Likewise, the request for proposal (RFP) process, used to determine the resource mix, has also gone through some changes over the years. In fact, there was a time in Arizona that RFPs were not required at all, resulting in self-dealing on the part of utilities. To deal with that problem, the Corporation Commission created an RFP process that required independent monitoring to ensure bids were truly arms-length transactions. Since then, the RFP process has gone through a subsequent evolution, wherein the parameters of an RFP might only include certain resources (natural gas, for example) or are clearly written to apply to certain predetermined winners. As a result, the situation now is that resources that could meet the energy demands in an RFP — such as renewable energy technologies — might be excluded entirely from a bid.

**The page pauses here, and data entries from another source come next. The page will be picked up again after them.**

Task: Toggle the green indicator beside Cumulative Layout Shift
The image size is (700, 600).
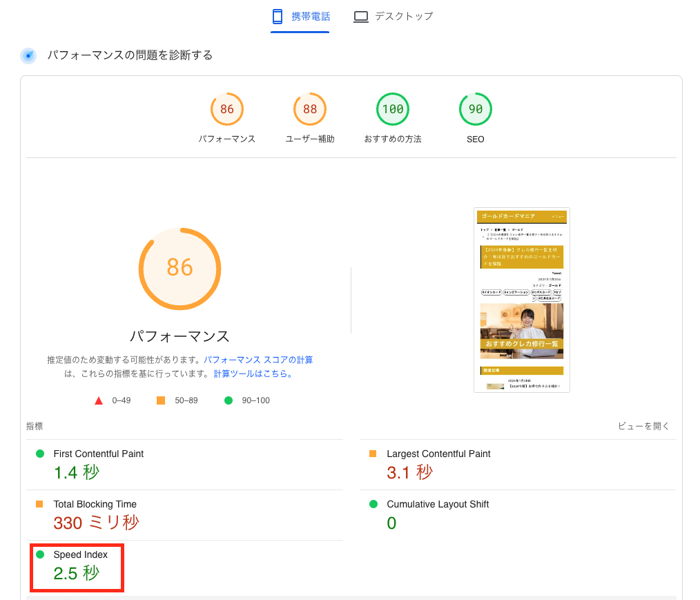Action: pyautogui.click(x=372, y=504)
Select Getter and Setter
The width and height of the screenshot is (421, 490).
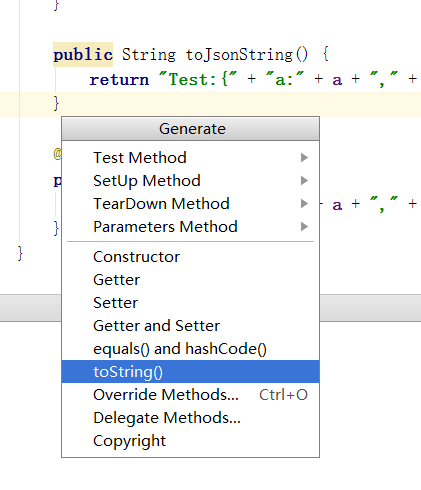click(190, 326)
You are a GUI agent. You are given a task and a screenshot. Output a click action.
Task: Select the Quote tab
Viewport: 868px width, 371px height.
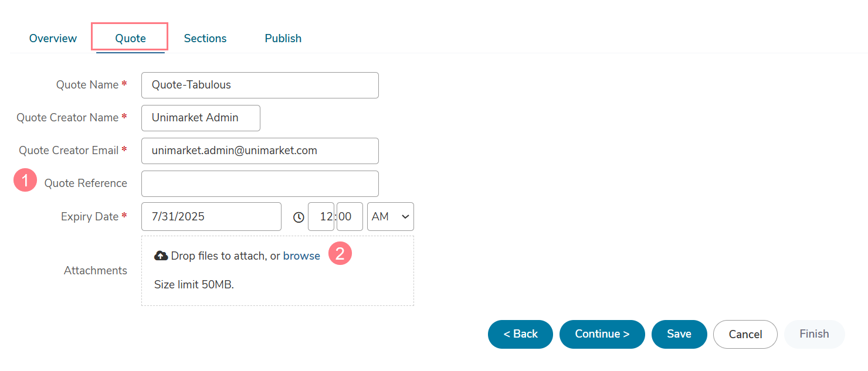130,38
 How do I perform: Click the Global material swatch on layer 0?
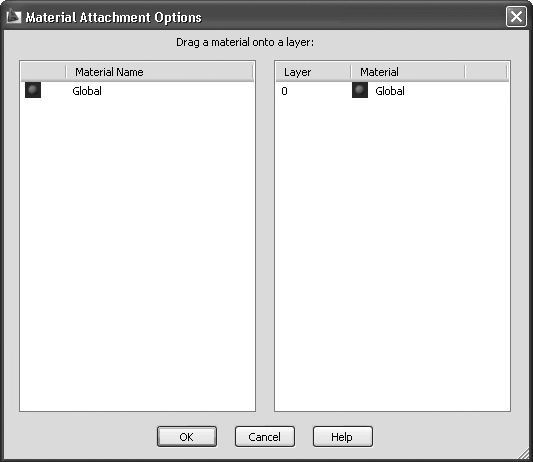(360, 90)
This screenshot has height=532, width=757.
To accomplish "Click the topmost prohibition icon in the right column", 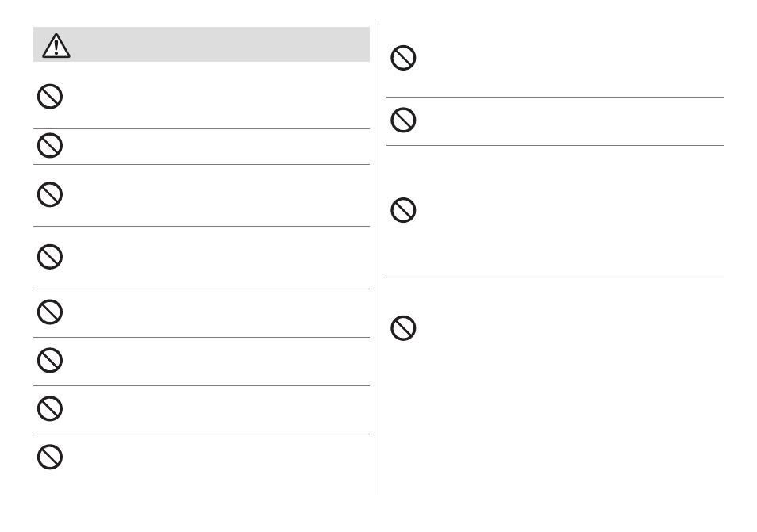I will point(403,58).
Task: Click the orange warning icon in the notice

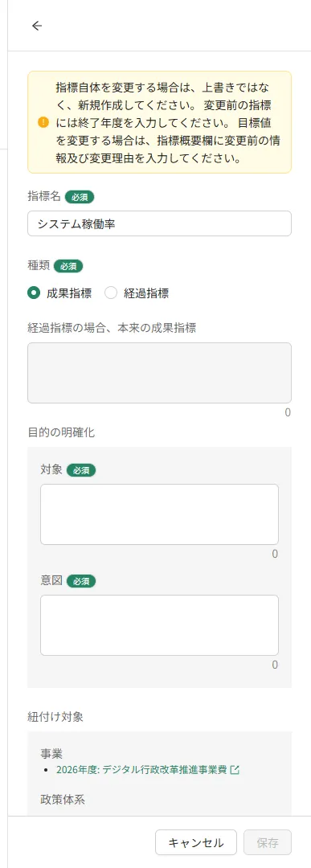Action: (x=43, y=122)

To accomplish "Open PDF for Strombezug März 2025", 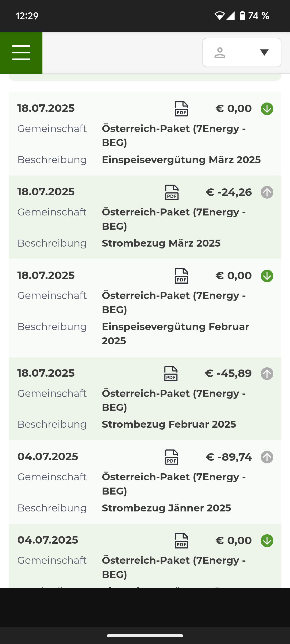I will tap(172, 192).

Out with the old, in with the new
The new IRP process has three distinct steps to deal with all of those issues to create a more modern process with a truly competitive energy market.
First, the Commission will review and vote on the load forecast provided by a utility. This provides a far more robust process in terms of stakeholder participation and input, making it much more difficult for a utility to, for example, simply forecast exponential growth indefinitely, and Commissioners will need to agree on the load forecast before the process can continue.

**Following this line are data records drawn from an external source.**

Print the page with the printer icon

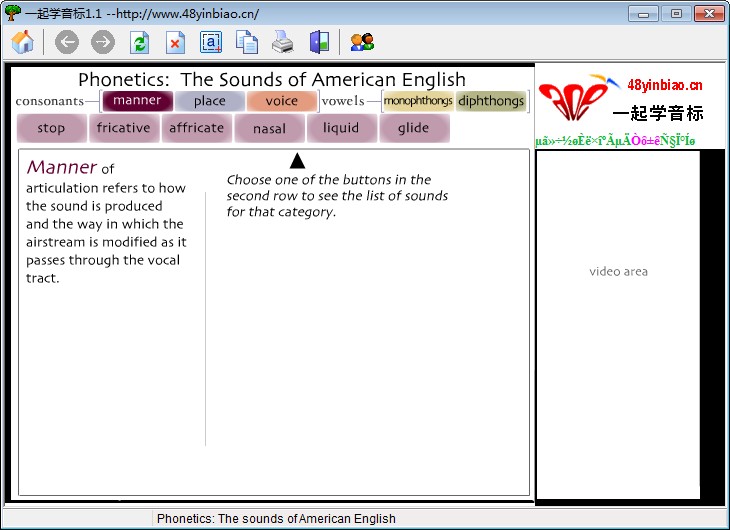coord(283,42)
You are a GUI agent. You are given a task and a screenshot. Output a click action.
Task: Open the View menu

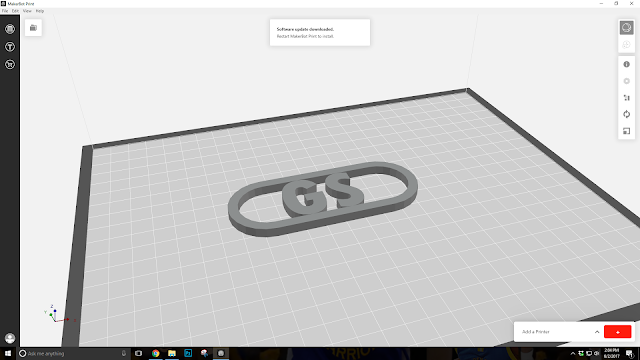[x=27, y=11]
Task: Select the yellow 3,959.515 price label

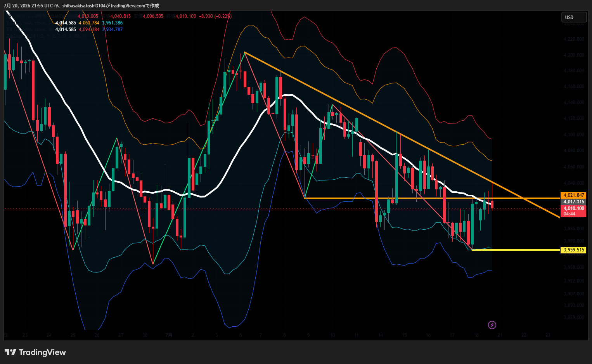Action: pyautogui.click(x=573, y=250)
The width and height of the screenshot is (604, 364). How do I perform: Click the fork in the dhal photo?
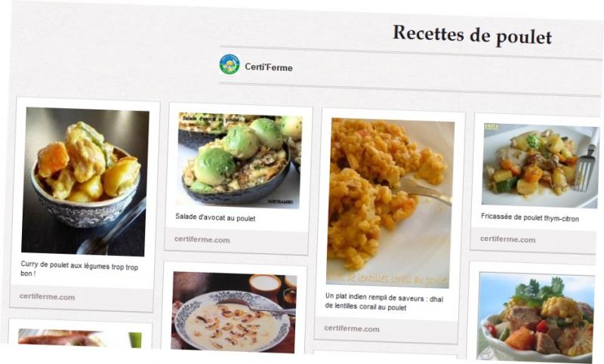coord(422,190)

Once the load forecast has been agreed upon, a utility can move to the second step of the process which is to issue an RFP. That RFP must be reviewed and voted upon by the Commission before it goes out for bidding to ensure it’s truly all-source. This second review also builds in additional Commission and stakeholder oversight and engagement to ensure utilities are not trying to skew the playing field for any predetermined outcome. The all-source RFP will generate a true market response on the resources that could be utilized to meet energy demand, including everything from clean and renewable sources to nuclear to traditional sources of energy production.

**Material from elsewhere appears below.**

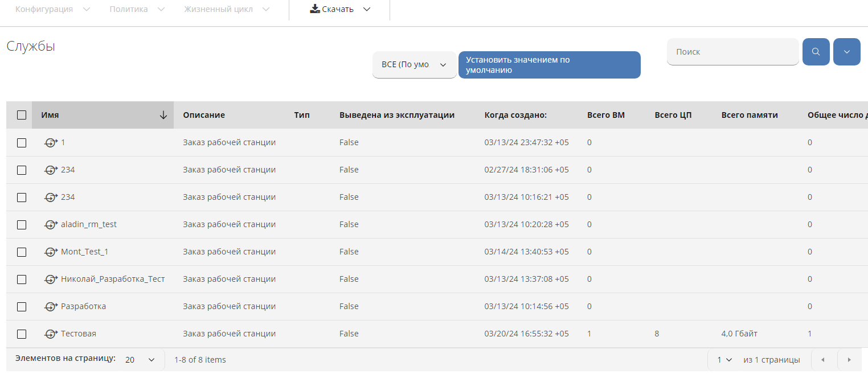The width and height of the screenshot is (868, 374).
Task: Click the service icon beside aladin_rm_test
Action: (x=51, y=225)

Unlike the current system, an all-source RFP will yield a snapshot of what is actually available and all relevant factors on the various resources. It can even provide information on resource diversity mix, including demand side options like installing thousands of smart thermostats as part of an overall bid to meet a utility’s needs. As clean and renewable energy technologies continue to evolve and become even more cost competitive, the all-source RFP process ensures that those resources are given an opportunity to compete. And, if they are truly the cheapest energy source — as evidence suggests — clean and renewable resources will represent a growing percentage of Arizona’s portfolio.
Finally, once the bids come in, the utilities propose back to the Commission an action plan outlining the procurement steps. The Commission then reviews the proposal and casts a third and final vote.
With these updates to competitive all-source bidding, market forces will help create an inclusive and cost-competitive energy economy that, over time, can bring Arizona closer to meeting the same types of carbon-free goals for which stakeholders were advocating in the Commission’s original energy rules package.
Doran Arik Miller is the Arizona Director of The Western Way, a nonprofit organization that builds support for commonsense market-driven solutions to environmental challenges that support the economy and improve the environment.